On 07/10/2014 01:26 PM, Nong Li wrote:
On Wed, Jun 11, 2014 at 7:25 PM, Jacques Nadeau <[email protected]
<mailto:[email protected]>> wrote:
As far as truncated julian day versus unix epoch, I thought they
started at the same time which is why I suggested it. Upon further
looking, I realize they do not. As such, I guess the best option is
is unix epoch divided by 86400.
I don't think anyway feels too strongly about which one we pick but I
agree we should pick the same for both.
Ryan & Jacques: you guys seem to have a stronger opinion on this.
Jacques, I can't tell from your previous email
if we've got consensus now.
The pull request, #3, uses Unix epoch now. I think we have consensus.
Why is the maximum precision in microseconds? Both previous
proposals used nanoseconds instead. The gain seems to be that
timestamp_micro fits in an int64, but that means that the
time_micro type is only using 5 bits of the extra 4 bytes used
to store it.
One solution I'd like to consider is what Apache Phoenix does.
Phoenix uses a separate 4 bytes to store a nanosecond offset (20
bits). This would enable ignoring the nanoseconds in some cases,
like for most comparisons in filters. It would take no more
space than the time_micro type and would require another 4 bytes
for the timestamp equivalent, but you'd get nanosecond precision.
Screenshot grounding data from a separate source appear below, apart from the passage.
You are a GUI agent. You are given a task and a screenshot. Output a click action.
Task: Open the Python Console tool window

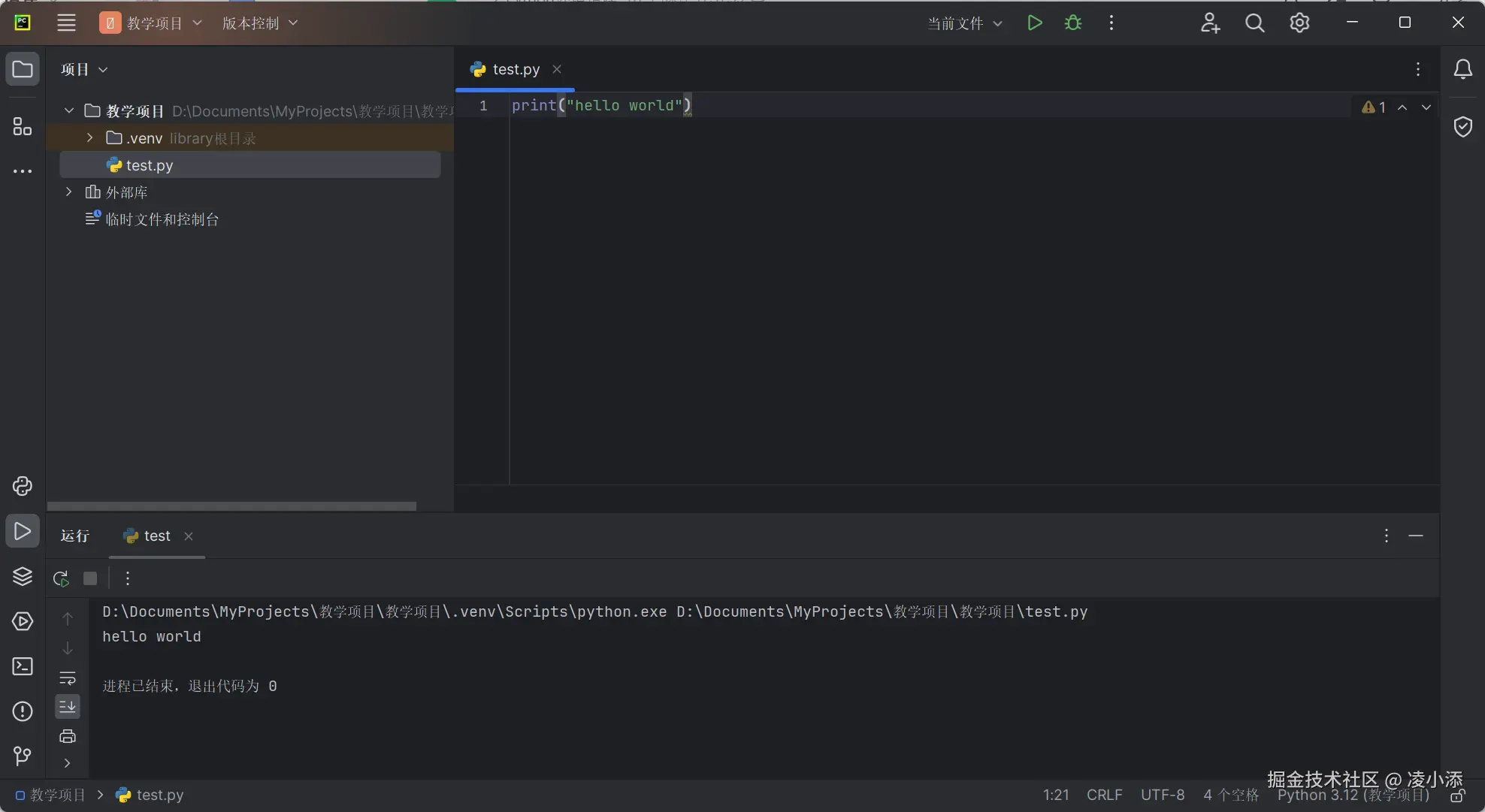click(x=23, y=486)
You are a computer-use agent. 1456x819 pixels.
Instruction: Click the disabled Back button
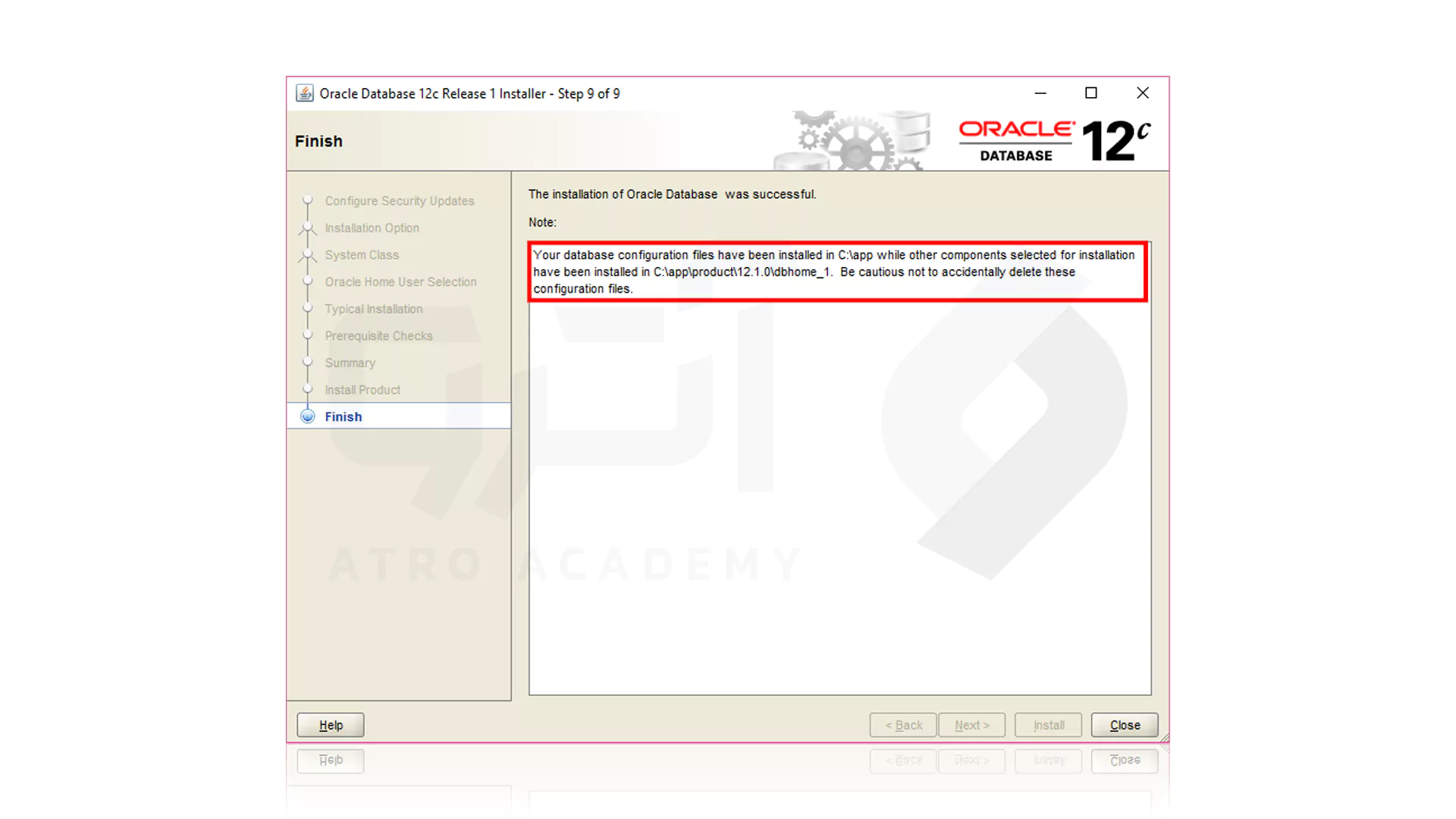coord(902,724)
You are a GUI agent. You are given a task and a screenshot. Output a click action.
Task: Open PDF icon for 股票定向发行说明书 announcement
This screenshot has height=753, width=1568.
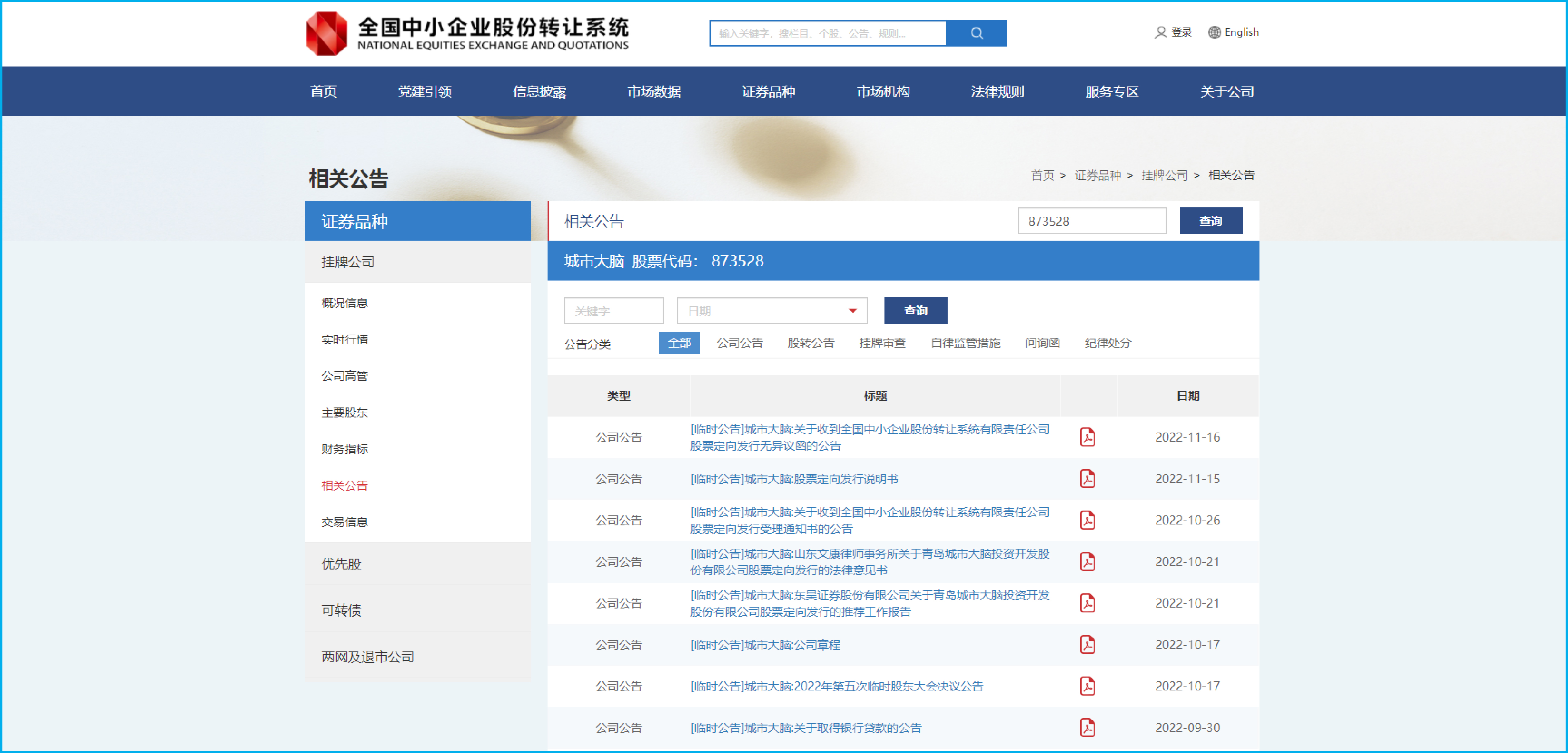[1087, 479]
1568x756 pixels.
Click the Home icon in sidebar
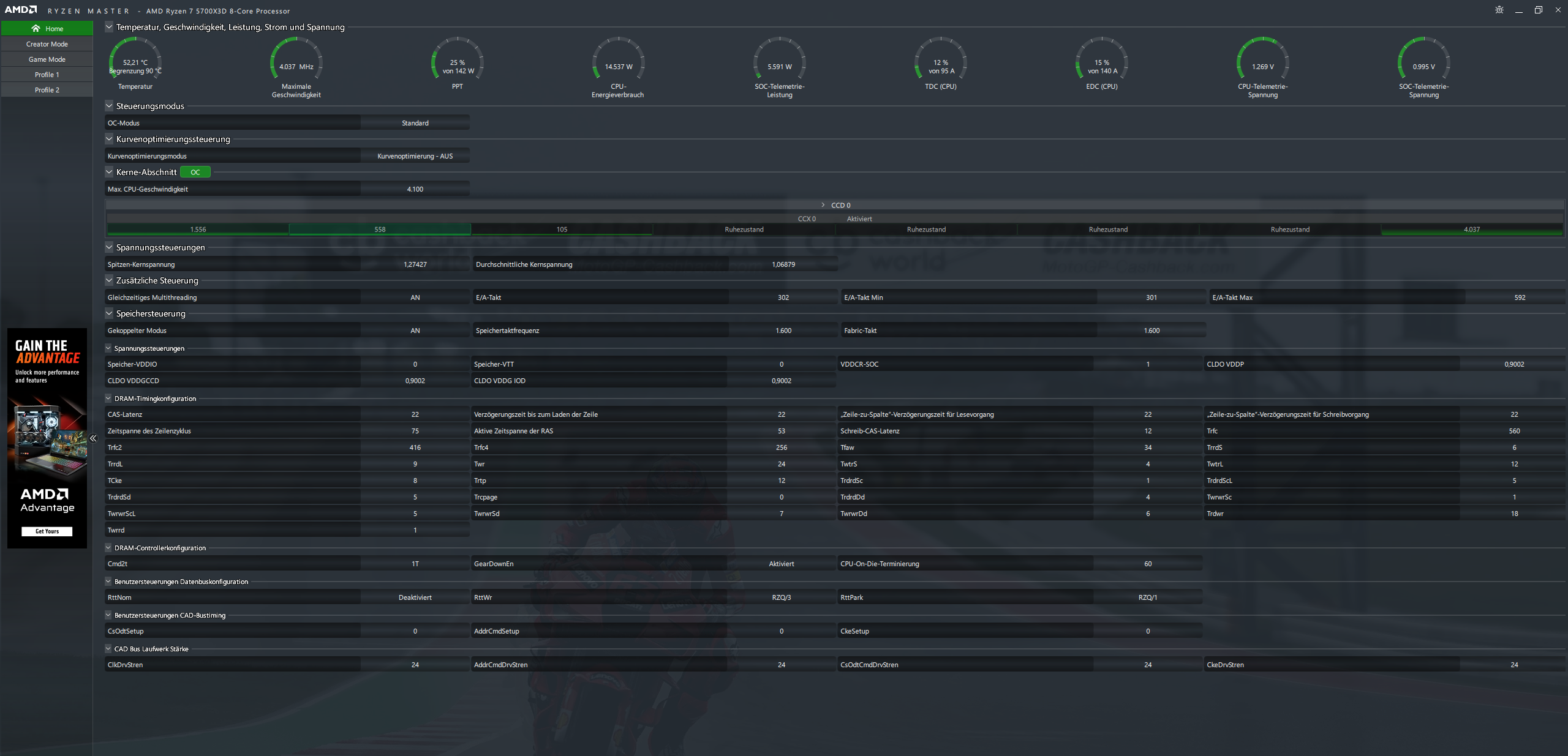tap(36, 29)
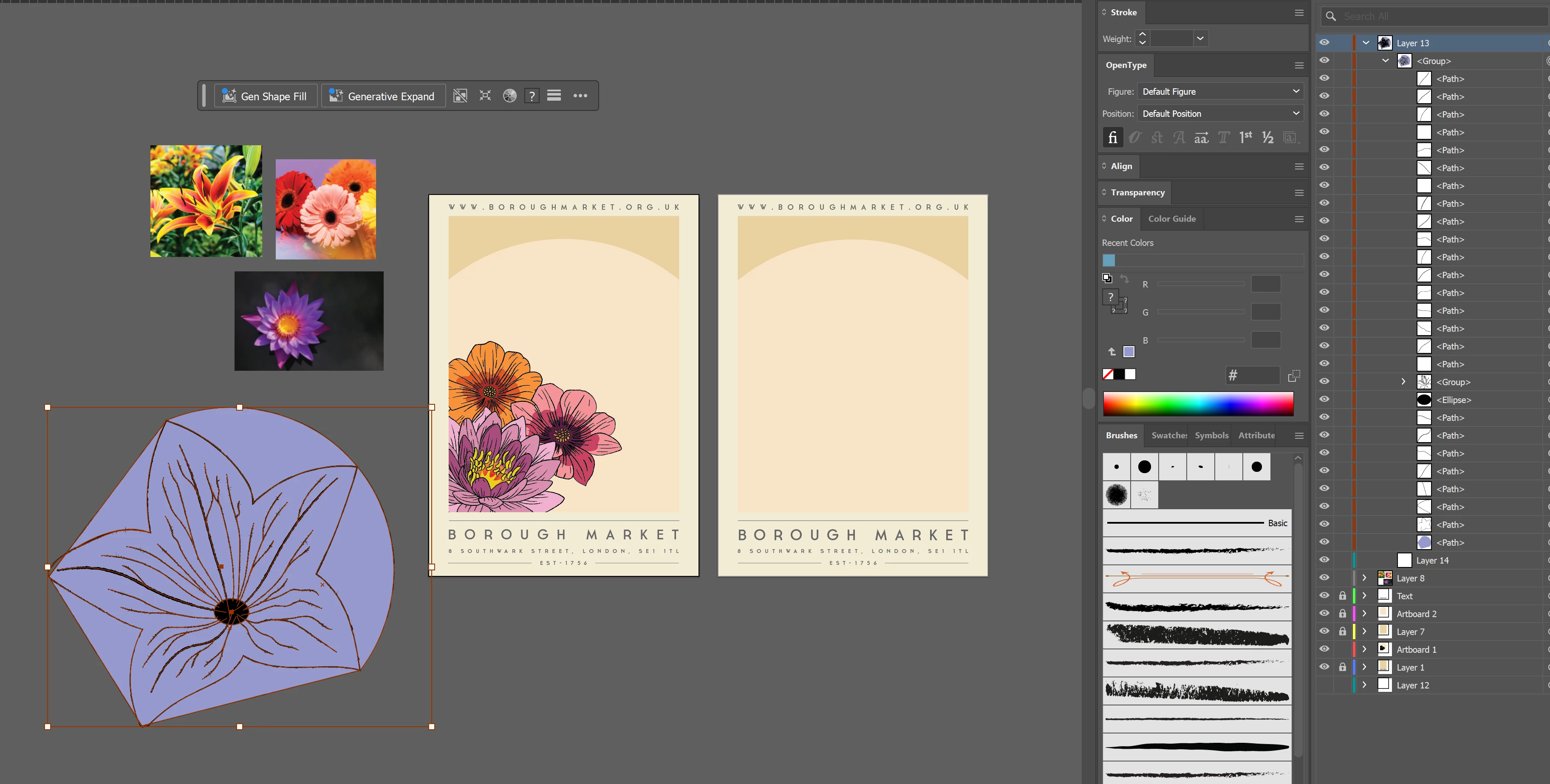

How do you propose adding those 4 bytes? I don't want to introduce
"compound single column types".
What if we added time_nano and timestamp_nano and used
fixed_len_byte_array as the underlying
storage type.
I'm proposing we replace the _micro types with _nano types. time_nano
will fit in an int64, but timestamp_nano will not. I propose we store
timestamp_nano as a 12-byte fixed, with the first 8 bytes used to encode
the time in milliseconds and the remaining 4 used to store the
nanosecond offset. Both values should use big-endian.
rb
--
Ryan Blue
Software Engineer
Cloudera, Inc.